Me acerco a El Barco Hundido. Es un bar discoteca sobre el mar, con el suelo de tablones desiguales y desnivelados, con un barco hundido iluminado entre las pasarelas. Está lleno, sin llegar a ser agobiante. Hay surfistas, jóvenes con aspecto de mochileros, parejas en el estadío inicial y mágico de la relación, grupos de estudiantes despreocupados y criollos que se las saben todas. Y la gente, hay que reconocerlo, se lo está pasando en grande, bailando reggae, funky y calipso. Bueno, bailar, lo que se dice bailar, lo logran los panameños. Los demás se contorsionan de un modo tan poco armónico que se diría que sufren algún mal neurológico de lo más caprichoso. Me acerco a una barra y me pido un ron Abuelo. No es un ron cualquiera, es panameño. Observo la pista de baile y, por un momento, me quedo en blanco y una pregunta me viene a la cabeza: ¿qué pasará cuando dejemos de entender el mundo como un escenario, como un lugar que espera nuestra visita con los brazos abiertos?
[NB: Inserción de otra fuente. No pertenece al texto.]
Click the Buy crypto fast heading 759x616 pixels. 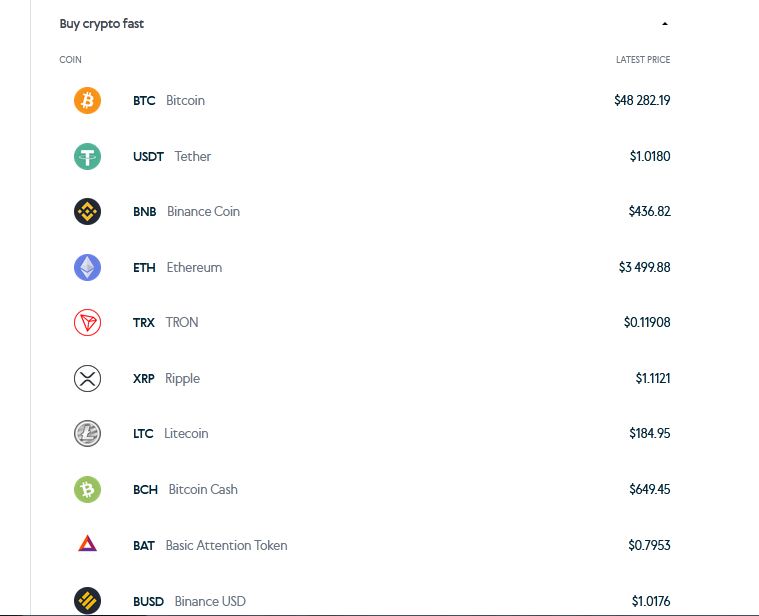click(x=102, y=24)
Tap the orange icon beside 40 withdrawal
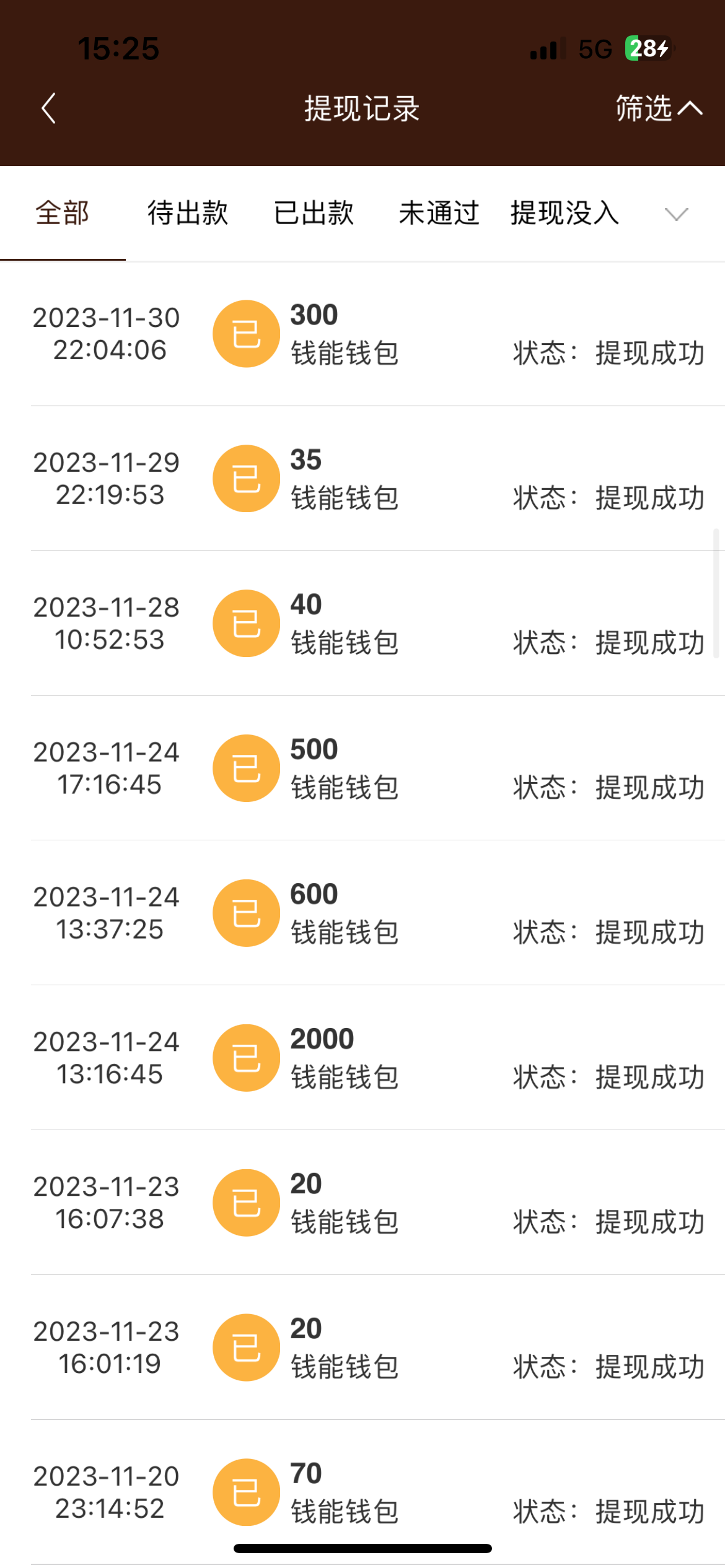The width and height of the screenshot is (725, 1568). tap(246, 623)
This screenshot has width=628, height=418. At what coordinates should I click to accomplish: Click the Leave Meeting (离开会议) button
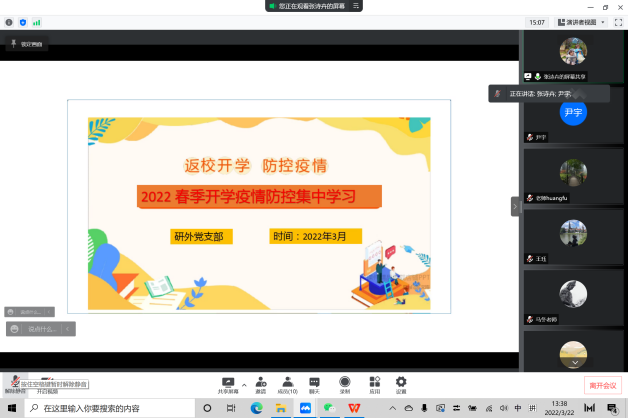pos(602,386)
Sonrío, un poco avergonzado de pensar esas cosas en una situación como la que estoy. ¿No había venido a Bocas a relajarme, como tantos? Doy otro trago de ron. Me uno a la masa y a la música caribeña.

A veces relajarse no es tan difícil. Basta con dejarse llevar. En Bocas, o en lugares más ásperos. Digo yo.

Nicolás Casariego(Madrid, 1970), autor de la novela Antón Mallick quiere ser feliz, publicada por Destino, es coguionista de Intruders, la nueva película de Juan Carlos Fresnadillo protagonizada por Clive Owen.